Why is stop-the-world necessary?

Garbage collectors use stop-the-world (STW) pauses because it is the most reliable way to obtain a consistent snapshot of the heap. During an STW pause, all application threads (mutators) are temporarily suspended, ensuring that object references do not change while the garbage collector is examining memory.

The primary reason for this pause is correctness. To safely reclaim memory, the garbage collector must accurately determine which objects are still reachable (live) and which are no longer referenced (garbage). If application threads continue to modify references while the GC is marking objects, the collector could mistakenly reclaim memory that is still in use, leading to data corruption or crashes.

Stop-the-world is especially important during compaction. Over time, memory becomes fragmented, leaving small gaps scattered throughout the heap. Compaction relocates live objects to create larger contiguous free regions. Moving an object requires updating every reference that points to it, which is extremely difficult to do safely while the application is actively reading and writing those references.

Finally, STW pauses simplify the design of the garbage collector and improve efficiency for throughput-oriented workloads. A stop-the-world collector does not need complex synchronization mechanisms to coordinate with running application threads, allowing it to complete its work faster and with less overhead, at the cost of brief pauses in application execution.

Summary

In summary, each garbage collector offers a trade-off between throughput, pause time, and resource usage. The Serial Collector is simple but limited, the Parallel Collector boosts throughput, CMS reduces pause time, G1 balances both, and ZGC delivers cutting-edge scalability with near-zero latency.

Marking objects as inaccessible

In Java, an object becomes eligible for garbage collection when it is no longer reachable by any active reference in the program. The garbage collector identifies such objects as inaccessible and reclaims their memory during the next collection cycle. Below are several common scenarios that make an object inaccessible.

Creating an object inside a method

When you create an object inside a method, the reference to that object typically exists only within the method's local scope. Once the method finishes executing, all local variables are removed from the stack, making the objects they referenced unreachable. As a result, those objects become eligible for garbage collection.

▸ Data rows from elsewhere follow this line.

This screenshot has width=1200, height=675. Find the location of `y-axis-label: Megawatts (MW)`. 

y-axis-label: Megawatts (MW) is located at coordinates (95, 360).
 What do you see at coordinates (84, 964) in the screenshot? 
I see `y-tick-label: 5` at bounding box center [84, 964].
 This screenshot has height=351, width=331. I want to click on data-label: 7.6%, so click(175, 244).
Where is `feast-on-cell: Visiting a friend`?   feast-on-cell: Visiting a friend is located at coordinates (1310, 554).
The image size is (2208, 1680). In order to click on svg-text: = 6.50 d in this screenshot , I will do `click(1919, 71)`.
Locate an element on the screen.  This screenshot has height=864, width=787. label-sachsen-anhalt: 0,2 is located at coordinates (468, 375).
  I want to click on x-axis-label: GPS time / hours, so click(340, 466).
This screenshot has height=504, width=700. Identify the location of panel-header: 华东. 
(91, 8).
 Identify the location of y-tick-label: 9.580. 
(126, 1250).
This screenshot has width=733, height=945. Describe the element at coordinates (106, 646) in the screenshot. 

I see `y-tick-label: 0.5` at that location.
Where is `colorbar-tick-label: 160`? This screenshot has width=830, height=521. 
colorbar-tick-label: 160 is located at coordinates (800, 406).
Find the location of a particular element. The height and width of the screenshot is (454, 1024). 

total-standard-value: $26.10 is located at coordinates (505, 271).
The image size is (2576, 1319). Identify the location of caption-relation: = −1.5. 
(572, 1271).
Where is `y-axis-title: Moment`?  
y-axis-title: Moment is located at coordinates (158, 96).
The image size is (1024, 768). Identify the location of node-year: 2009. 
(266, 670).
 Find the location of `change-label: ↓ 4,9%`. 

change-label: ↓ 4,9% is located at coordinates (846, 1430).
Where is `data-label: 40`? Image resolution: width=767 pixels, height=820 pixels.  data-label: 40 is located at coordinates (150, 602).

Nullifying a reference variable

Another way to make an object unreachable is by setting its reference variable to <NULL>. When all references to an object are set to null, the object can no longer be accessed by any part of the program, allowing the garbage collector to reclaim its memory.

Reassigning a reference variable

You can also make an object inaccessible by reassigning its reference variable to another object. When this happens, the old object loses its last reference and becomes unreachable. Whether through nullifying or reassigning, once no active references exist, the object is considered inaccessible and is eventually removed by the garbage collector.

Creating an anonymous object

Anonymous objects are created without assigning them to a variable, which means they have no explicit reference in the program. Because they cannot be accessed once their purpose is fulfilled, the garbage collector automatically marks them for removal during the next collection cycle.

In summary, garbage collection in Java depends on the concept of reachability. Whether an object loses its reference because a method ends, a variable is nullified, or it is replaced by another reference, the result is the same — the object becomes inaccessible and is eventually cleared from memory.